Mann’s comments might have been timely given the release of the UK labour market report yesterday, which showed year-on-year average weekly earnings were up by 8.5% in July, well above the already spicy 8.2% predicted by the Bloomberg survey. Stefan Koopman, our Senior Macro Strategist covering the UK, released a piece on factor shares last week arguing that neither capital nor labour has the upper hand at present, and that a recession might be just the ticket to sort out the inflation problem. So, maybe Gurner wasn’t too far off the mark?
Whatever the case, animosity between capital and labor is clearly growing and we are seeing workers becoming increasingly assertive in demanding a greater share of the income pie. Who can blame them? As Jeremy Grantham points out, most of gains in labor productivity in recent times have found their way into the pockets of the wealthy, rather than the pockets of workers, and when you can’t buy even a modest home on a solidly middle-class salary, you start to suspect something might be crook.

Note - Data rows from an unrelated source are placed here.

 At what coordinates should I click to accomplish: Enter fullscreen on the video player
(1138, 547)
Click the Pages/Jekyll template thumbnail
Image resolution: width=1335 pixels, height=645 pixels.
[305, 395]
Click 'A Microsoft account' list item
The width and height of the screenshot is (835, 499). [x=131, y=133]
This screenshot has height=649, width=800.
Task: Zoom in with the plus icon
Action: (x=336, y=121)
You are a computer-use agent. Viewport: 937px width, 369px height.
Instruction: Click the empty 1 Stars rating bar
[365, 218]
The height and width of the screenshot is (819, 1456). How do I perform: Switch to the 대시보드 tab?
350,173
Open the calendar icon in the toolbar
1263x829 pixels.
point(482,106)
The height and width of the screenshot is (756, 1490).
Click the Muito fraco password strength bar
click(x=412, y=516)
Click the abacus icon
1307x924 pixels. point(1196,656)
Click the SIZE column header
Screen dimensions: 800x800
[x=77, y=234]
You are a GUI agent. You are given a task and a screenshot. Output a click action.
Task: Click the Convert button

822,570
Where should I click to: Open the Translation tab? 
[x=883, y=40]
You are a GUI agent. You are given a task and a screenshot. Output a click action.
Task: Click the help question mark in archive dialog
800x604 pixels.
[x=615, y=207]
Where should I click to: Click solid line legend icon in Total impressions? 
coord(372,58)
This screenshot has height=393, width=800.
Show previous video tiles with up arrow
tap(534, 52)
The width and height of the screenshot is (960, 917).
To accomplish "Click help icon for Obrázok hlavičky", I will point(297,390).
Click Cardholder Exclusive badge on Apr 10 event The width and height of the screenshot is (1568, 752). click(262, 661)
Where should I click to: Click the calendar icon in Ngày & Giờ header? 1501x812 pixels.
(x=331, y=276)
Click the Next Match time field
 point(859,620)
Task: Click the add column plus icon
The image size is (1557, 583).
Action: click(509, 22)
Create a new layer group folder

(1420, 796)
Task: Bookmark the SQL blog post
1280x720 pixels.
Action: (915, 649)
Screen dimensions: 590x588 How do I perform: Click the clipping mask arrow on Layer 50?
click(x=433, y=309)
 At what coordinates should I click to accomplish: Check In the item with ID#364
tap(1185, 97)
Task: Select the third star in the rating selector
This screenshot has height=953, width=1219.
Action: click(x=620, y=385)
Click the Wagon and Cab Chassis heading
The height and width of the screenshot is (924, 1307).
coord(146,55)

You don’t have to look far for evidence of this animosity. 140,000 United Auto Workers union members are threatening strike action this week unless the big 3 Detroit automakers accede to their demands for higher pay and improved working conditions. The timing is awkward given the competition automakers face from cheap EVs imported from China, and the worries that central bankers have over cost-push inflation. But the union points to strong profitability in recent years and says it’s time for the companies to pay up. Similar potential strike action by employees on Chevron’s Wheatstone LNG facility in Northern Australia has been giving Dutch TTF natural gas prices palpitations in recent times as potential interruptions to supply work their way through an already tightly constrained global market. Clearly (some) workers now have a lot of leverage, and they are willing to use it to get a better deal.
While all of this is going on, the central Government in Australia is attempting to pass new legislation through the parliament dubbed ‘Same Job, Same Pay’ that is intended to curtail the practice of using labour hire firms to undercut wages, provide right of entry to workplaces for union officials and introduce employee-like wages and conditions for contractors in the gig economy. Business groups, naturally, are united in their condemnation of the proposed changes, but the people who should be most worried are central bankers like Bullock, who have inexplicably lowered their estimates of the NAIRU over the last few years despite clear signs (like this) that labor markets are becoming more rigid, not less. This is a risk I flagged earlier in the year here.
So, for the time being we wait to see what the US CPI report will bring. Are we going to see further price pressures in services? And if we do, will that mean that Nick Timiraos’ “Important Shift in Fed Officials’ Rate Stance’ is short-lived and that Loretta Mester and Catherine Mann have been right all along? Whatever the case, tensions between labor and capital will continue to simmer away.